Background and Purpose—Cerebral amyloid angiopathy (CAA) is a major cause of lobar intracerebral hemorrhage and cognitive impairment and is associated with white matter hyperintensities and cerebral microbleeds. MRI diffusion tensor imaging detects microstructural tissue damage in advanced CAA even in areas that appear normal on conventional MRI. We hypothesized that higher global mean apparent diffusion coefficient (mean ADC), reflecting a higher amount of chronic tissue disruption caused by CAA, would be independently associated with CAA-related cognitive impairment.

Methods—Preintracerebral hemorrhage cognitive impairment was systematically assessed using a standardized questionnaire (IQCODE) in 49 patients. Volume of white matter hyperintensities, number of microbleeds, and mean ADC were determined from MRIs obtained within 14.0±22.5 days of intracerebral hemorrhage cognitive impairment. White matter hyperintensities and mean ADC were measured in the hemisphere uninvolved by intracerebral hemorrhage to avoid confounding.

Results—Preintracerebral hemorrhage cognitive impairment was identified in 10 of 49 subjects. Mean ADC was the only variable associated with preintracerebral hemorrhage cognitive impairment and was elevated in those with preintracerebral hemorrhage cognitive impairment compared with those without (12.4x10^-4 versus 11.7x10^-4 mm²/s; P=0.03). Mean ADC positively correlated with age but not white matter hyperintensities or number of microbleeds. In logistic regression controlling for age and visible cerebral atrophy, mean ADC was independently associated with preintracerebral hemorrhage cognitive impairment (OR per 1x10^-4 mm²/s increase=2.45, 95% CI 1.11 to 5.40, P=0.04).
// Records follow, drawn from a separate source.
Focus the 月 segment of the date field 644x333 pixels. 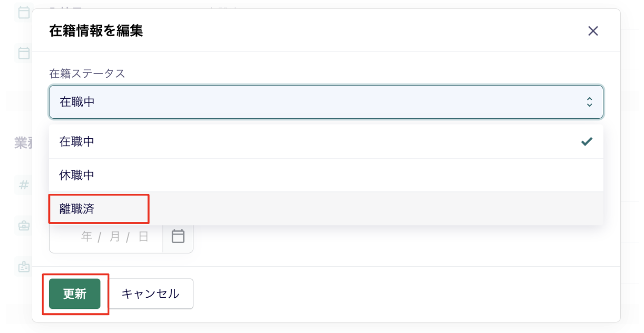[x=115, y=236]
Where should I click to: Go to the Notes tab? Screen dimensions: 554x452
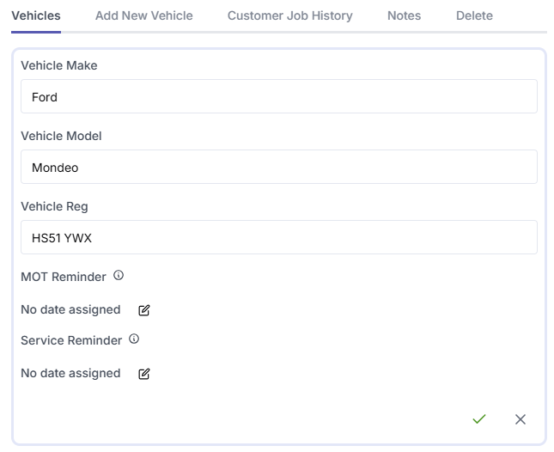click(404, 15)
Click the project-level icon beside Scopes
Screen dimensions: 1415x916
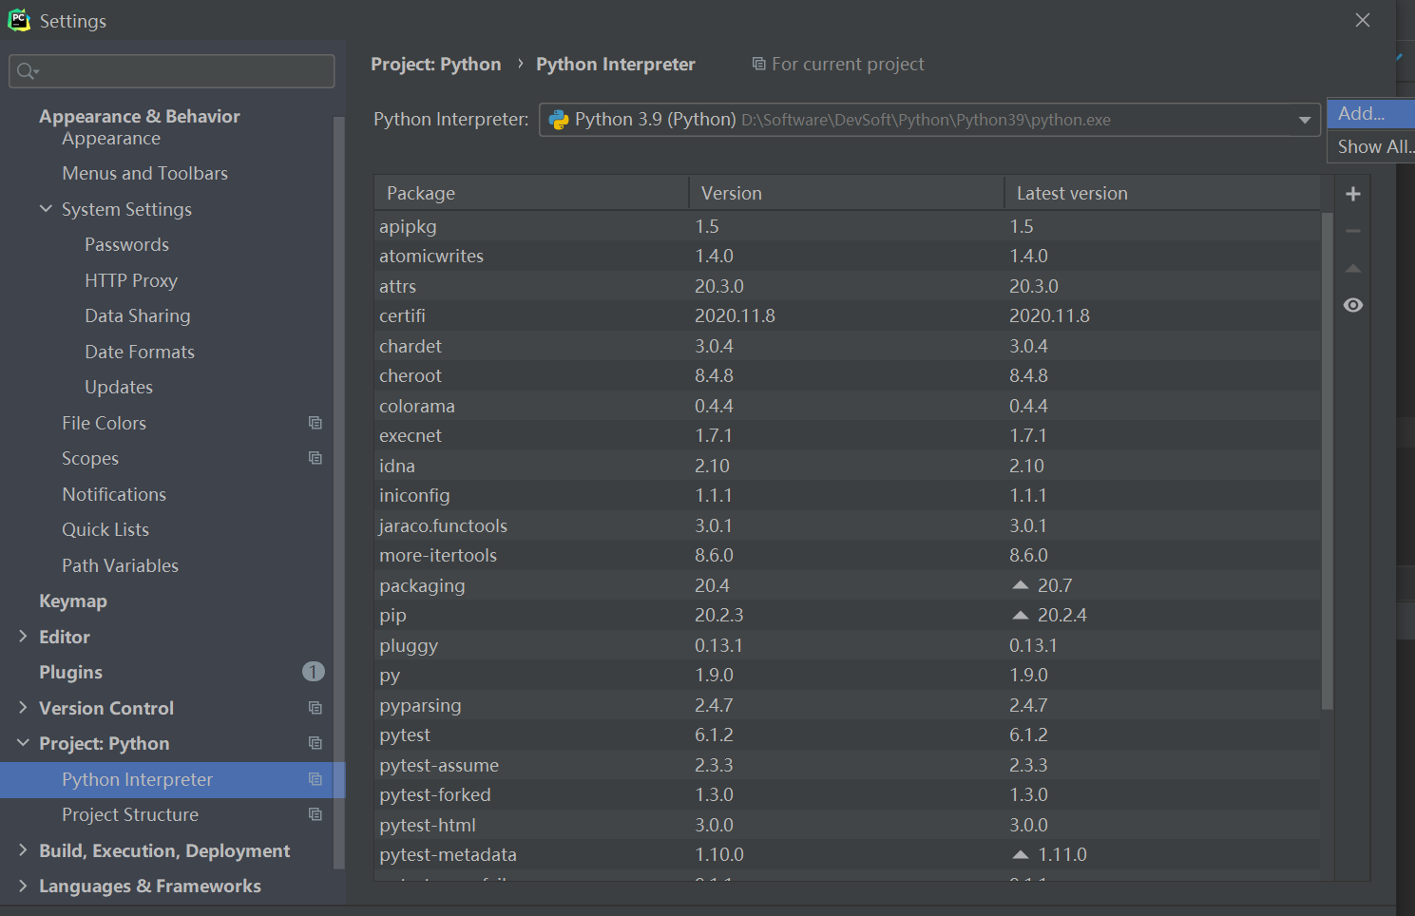click(316, 458)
Conclusions—Mean ADC is independently associated with preintracerebral hemorrhage cognitive impairment in CAA. The lack of correlation with other MRI markers of CAA suggests that mean ADC may be sensitive to distinct aspects of CAA pathology and its tissue consequences. These results suggest that global MRI diffusion changes are sensitive to clinically relevant microstructural alterations and may be useful markers of CAA-related tissue damage.